Hello everybody,
Problem: Find the first set bit in a bitset with index >= a given pos
[...]
Proposal: Add a new member into std::bitset
Thought-provoking!
If you're touching std::bitset, then at first glance I'd think a good approach would be to propose standardizing the entire <bit> header for std::bitset:
bool has_single_bit(const std::bitset<N>&) noexcept;
std::bitset<N> bit_ceil(const std::bitset<N>&) noexcept;
std::bitset<N> bit_floor(const std::bitset<N>&) noexcept;
int bit_width(const std::bitset<N>&) noexcept;
std::bitset<N> rotl(const std::bitset<N>&, int) noexcept;
std::bitset<N> rotr(const std::bitset<N>&, int) noexcept;
int countl_zero(const std::bitset<N>&) noexcept;
int countr_zero(const std::bitset<N>&) noexcept;
int countl_one(const std::bitset<N>&) noexcept;
int countr_one(const std::bitset<N>&) noexcept;
int popcount(const std::bitset<N>&) noexcept;
Then you could write
int find_first_set(std::bitset<N> bs, int pos) {
bs >>= pos;
return std::countr_zero(bs) + pos;
}
Notice that if std::bitset were allocating, like `vector<bool>`, then you would want to take-by-value in the functions that return bitsets (so that you could manipulate the by-value parameter directly and then move it into the return slot, instead of making your own copy); but since std::bitset is non-allocating, like `std::array`, you actually want to take it by reference and make that (NRVO-eligible) copy yourself.

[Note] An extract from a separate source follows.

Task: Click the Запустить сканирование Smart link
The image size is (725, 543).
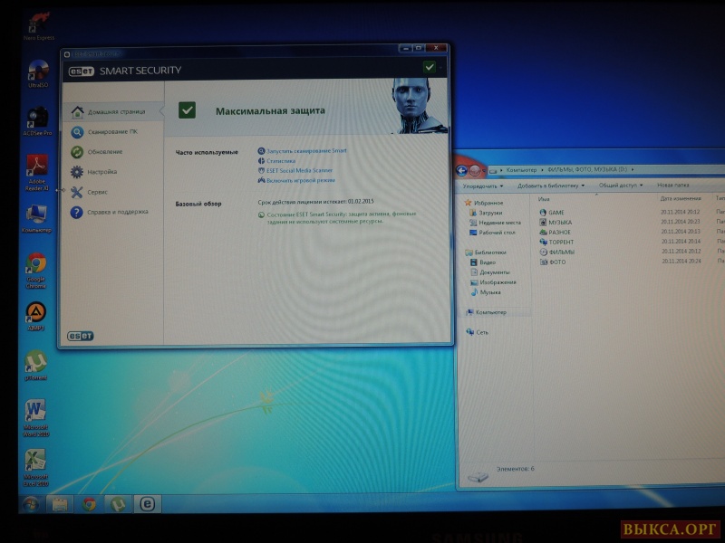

I know my suggested `find_first_set` implementation isn't going to be as fast as yours, because mine wastes all that time memcpy'ing (or worse) inside the `>>=`. But is that a complete dealbreaker?
The "fully general, design-by-committee" approach might be to have something like `std::slice` for bitsets, so that you could do `return countr_zero(slice(bs, pos, -1))`. But that feels like a bad idea to me, and therefore I bet probably also to the committee. ;)
Another idea might be to expand `std::bitset` with member versions of the <bit> header, each taking optional start and end indices á là std::string::compare:
template<size_t N>
class bitset {
static constexpr size_t npos = size_t(-1);
constexpr size_t countl_zero(size_t start = 0, size_t end = npos) const;
constexpr size_t countr_zero(size_t start = 0, size_t end = npos) const;
constexpr size_t countl_one(size_t start = 0, size_t end = npos) const;
constexpr size_t countr_one(size_t start = 0, size_t end = npos) const;
constexpr size_t bit_width(size_t start = 0, size_t end = npos) const;
constexpr size_t popcount(size_t start = 0, size_t end = npos) const;
constexpr bitset<N> bit_floor() const;
constexpr bitset<N> bit_ceil() const;
constexpr bitset<N> rotl(int n, size_t start = 0, size_t end = npos) const;
constexpr bitset<N> rotr(int n, size_t start = 0, size_t end = npos) const;
[...]
};
But this feels awkward, because these members return `size_t` instead of `int`-as-in-<bit>; and also because the mutating ones `bit_floor`, `rotl`,... don't really have good interfaces. It seems that you might want something like `std::string::substr` for bitsets, too.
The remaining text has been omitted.